The agent and the developer can be an excellent source of information. But, it is critical to distinguish between information and ‘blue sky’. Information can be verified, blue sky cannot be. Blue sky includes, for example, unsupported estimates about likely rental or occupancy rates.
It is important to identify, check, and verify any important assumptions about the business. Get good advice form an accountant with expertise in management rights to help with the verification.

Your accountant will assist to establish price calculation and related assumptions. What is the breakdown between body corporate remuneration and letting income? What expenses have been allowed for? What is the expected occupancy? What are the other income sources (electricity supply, internet services, parking fees)? Is it appropriate that those Income sources be included in the projections for sale purposes?
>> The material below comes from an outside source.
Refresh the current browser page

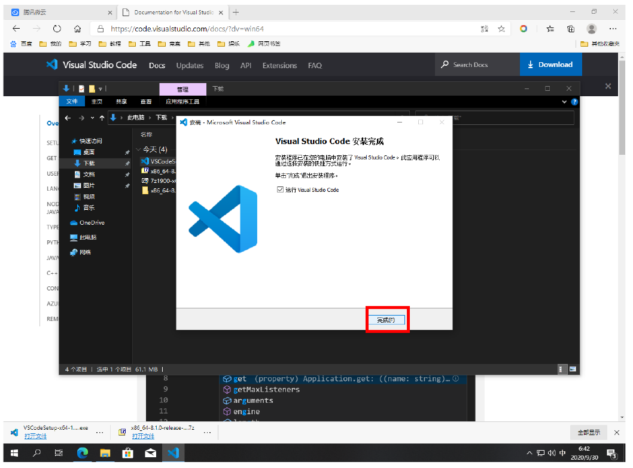coord(57,29)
Remember that projected profit does not equal cash flow! Depending on the size of the complex, nett cash flow (before interest) could be 10% or more below projected nett profit. Consider preparing separate cash flow forecasts. Again get your accountant to assist in this regard.

Tip Number 3. Get good advice from an experienced lawyer on how to structure the clawback arrangements and deal with these issues up front so that agreement in principal can be reached with the developer.

A critical question that is often ignored is, “How many units do I need in the letting pool to settle?”  You can have the best clawback clause but if there are not enough sales to investors, the business might not stack up even with a major price reduction. In a holiday complex, consider if you require a minimum number of units to be fully furnished.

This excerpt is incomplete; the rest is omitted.